* AUSGEWÄHLTER TEXT:

------------------------------

Neue Keramik/New Ceramics - nr. 5 september/oktober 2004
Paula Bastiaansen bewegt sich mit ihrer Behandlung des Materials außerhalb des Üblichen im Porzellanbereich. Hier wird die Transluzens des Materials, eine seiner besonderen Eigenschaften, noch mals überhöht. Nicht die Eigenschaft des Lichtdurchlässigen, die Durchsichtigkeit und somit Leichtigkeit des Materials wird von ihr beschworen, sondern deren Schwester, Immaterialität: Schwerelosigkeit und Dynamik der Bewegung findet in Paula Bastiaansens Arbeiten ihren Ausdruck. Das Material hat seine Irdigkeit verloren und zeigt nur noch die ideelle Seite seiner Stofflichkeit.
Schon früh, während ihres Studiums an der "Koninklijke Academie voor Kunst en Vormgeving" in s' Hertogenbosch (NL), geriet
Paula Bastiaansen in den Bann des Porzellans.

------------------------------

* AUFGABE A: An welcher Akademie studierte Paula Bastiaansen laut dem Text über Paula Bastiaansen?
* AUFGABE B: Schreiben Sie aus dem Text über Paula Bastiaansen den Abschnitt von „Neue Keramik/New Ceramics“ bis einschließlich „Seite seiner Stofflichkeit.“ wortgetreu ab.
* AUFGABE C: Schreiben Sie den Text über Paula Bastiaansen im Anschluss an seinen letzten Satz weiter.
Das nachstehende Material hat mit dem Text über Paula Bastiaansen nichts zu tun.

* DATENAUSZUG:

------------------------------

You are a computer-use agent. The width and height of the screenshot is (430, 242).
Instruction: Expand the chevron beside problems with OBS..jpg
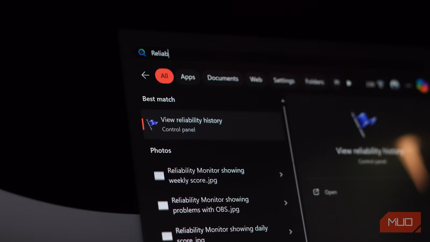[x=286, y=203]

------------------------------

* ANTWORT A: An der „Koninklijke Academie voor Kunst en Vormgeving“ in s' Hertogenbosch (NL).

* ANTWORT B:
Neue Keramik/New Ceramics - nr. 5 september/oktober 2004
Paula Bastiaansen bewegt sich mit ihrer Behandlung des Materials außerhalb des Üblichen im Porzellanbereich. Hier wird die Transluzens des Materials, eine seiner besonderen Eigenschaften, noch mals überhöht. Nicht die Eigenschaft des Lichtdurchlässigen, die Durchsichtigkeit und somit Leichtigkeit des Materials wird von ihr beschworen, sondern deren Schwester, Immaterialität: Schwerelosigkeit und Dynamik der Bewegung findet in Paula Bastiaansens Arbeiten ihren Ausdruck. Das Material hat seine Irdigkeit verloren und zeigt nur noch die ideelle Seite seiner Stofflichkeit.

* ANTWORT C:
"Das ist mein Material" erkannte sie intuitiv.
"Viel zu früh, das kommt später - das Material ist viel zu schwierig" - war die Meinung ihrer Dozenten. Doch das Interesse war
geweckt.
Fasziniert durch dieses eigenartige Material, das sehr schwierig zu bearbeiten ist, entstand bei ihr das Bedürfnis, so viel wie möglich über diesen geheimnisvollen Werkstoff zu erfahren. Sie besuchte viele Kollegen, die auch mit Porzellan arbeiten und lernte von deren Erfahrungen. Ihr Entschluss stand fest, ganz im Gegensatz zum Rat ihrer Dozenten: "Ich werde mit Porzellan arbeiten!" Das hiess aber, dass der Weg voller Enttäuschungen sein würde.
Am Anfang ihrer Berufspraxis hörte sie noch oft, wie ein Echo, die warnenden Worte ihrer Dozenten, wenn das Porzellan seinen eigenen Willen durchsetzte, und wieder einmal nicht das tat, was sie wollte: "Was du mit Porzellan machen willst, das geht nicht!"
Regelmässig erschienen ihre Arbeiten auf Ausstellungen. Die Reaktionen des Publikums waren ausgesprochen positiv. Nur sie selbst war nie richtig
zufrieden. Sie entschloss sich vorläufig nicht mehr auszustellen und sich ganz ihren Untersuchungen zu widmen.
Sie zog sich zurück in ihr Atelier.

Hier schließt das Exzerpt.